> **Given passage**
↓
I suppose there may be S day issues too, (but Fri/Sat...i.e., not school 
nights)

I've tried this for a few nights and not always made it, but it has made me think, 
which is the point, because then I can do something about it.

Chris 







----- Original Message ----- 
From: Reinhard Engels 
To:  
Sent: Sunday, July 11, 2004 5:06 AM
Subject: [everydaysystems] Audiodidact and distraction management vs. speed 
reading


Hi Chris,

My responses to a couple more issues you raise (more
pending):

> Audiodidact - smart name. I've tried similar things
> listening to audiobooks while walking to work, but
> have given up that recently because I found that I
> was missing out on the "thinking time" that comes
> with the walk. I was filling my head with other
> stuff rather than just enjoying the walk and using
> it to think things through.

This is something I'm trying to balance. Nietzsche
writes that the worst thing one can do in the morning,
when one is at one's brightest and most alert, is
read. The idea is it's better to think one's own
thoughts, do one's own creating. Though he didn't
extend this warning to walking, a thinking time he
also valued highly, one imagines it applies
(audiobooks were not much of an issue in the 1880's).
↑
> **Rows of pointing data**
↓
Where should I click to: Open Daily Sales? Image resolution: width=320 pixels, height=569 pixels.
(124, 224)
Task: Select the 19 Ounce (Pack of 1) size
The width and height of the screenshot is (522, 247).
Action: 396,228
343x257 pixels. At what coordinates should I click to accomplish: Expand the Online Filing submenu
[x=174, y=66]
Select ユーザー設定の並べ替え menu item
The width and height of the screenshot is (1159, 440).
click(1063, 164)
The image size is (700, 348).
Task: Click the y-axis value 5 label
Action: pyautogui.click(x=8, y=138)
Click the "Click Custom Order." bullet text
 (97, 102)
↑
> **Problem 1**
Format every line of the rows of pointing data as a JSON list of strings, one string per line, omitting blank lines.
> **Problem 2**
Resume the email about audiobooks and thinking time from the point where it stops.
The rows of pointing data are unrelated to the email thread about audiobooks and thinking time.

> **Reply 1**
[
  "Where should I click to: Open Daily Sales? Image resolution: width=320 pixels, height=569 pixels.",
  "(124, 224)",
  "Task: Select the 19 Ounce (Pack of 1) size",
  "The width and height of the screenshot is (522, 247).",
  "Action: 396,228",
  "343x257 pixels. At what coordinates should I click to accomplish: Expand the Online Filing submenu",
  "[x=174, y=66]",
  "Select ユーザー設定の並べ替え menu item",
  "The width and height of the screenshot is (1159, 440).",
  "click(1063, 164)",
  "The image size is (700, 348).",
  "Task: Click the y-axis value 5 label",
  "Action: pyautogui.click(x=8, y=138)",
  "Click the \"Click Custom Order.\" bullet text",
  " (97, 102)"
]

> **Reply 2**
It's a valid warning in both cases, I think, and I
heed it. But I've found that when I'm doing some
menial chore I'm not at my best and brightest, and
that then listening is a great gain with very little
loss. I've also found that at certain times walking
time is not good thinking time, and can be profitably
redeemed by listening to an audiobook. Example: when
I'm walking home from work, all I can think about is
work related stresses. These thoughts are neither
pleasant nor particularly productive. An audiobook is
a good way to snap out of the day's business. I take
my job seriously, but I also take my private and
family life seriously, and an audio book for the walk
home frees me to attend to and enjoy the latter
without materially compromising the former. I'd never
listen to an audiobook on my way *to* work. That's
double prime time (morning plus walking, minus the
aftershocks of a working day's distresses).

> Speed reading - this is a favourite with self
> improvement type courses, but there must be a
> balance. i like reading a novel slowly
> sometimes....yet if I have to read reports or
> research at work I want to get through it quickly
> while spotting the key points. One thing I
> sometimes do with a newspaper is read the first
> paragraph of all the news stories these are usually
> written (by trained journalists) as a summary of the
> whole story, so in a few minutes you can read the
> whole paper and get the general outline of the day's
> news.

Though I don't know much about it, I have to admit I'm
a little prejudiced against the idea of speed reading.
It doesn't seem to me that it can work, in any
meaningful way, that at best it's an impressive stunt.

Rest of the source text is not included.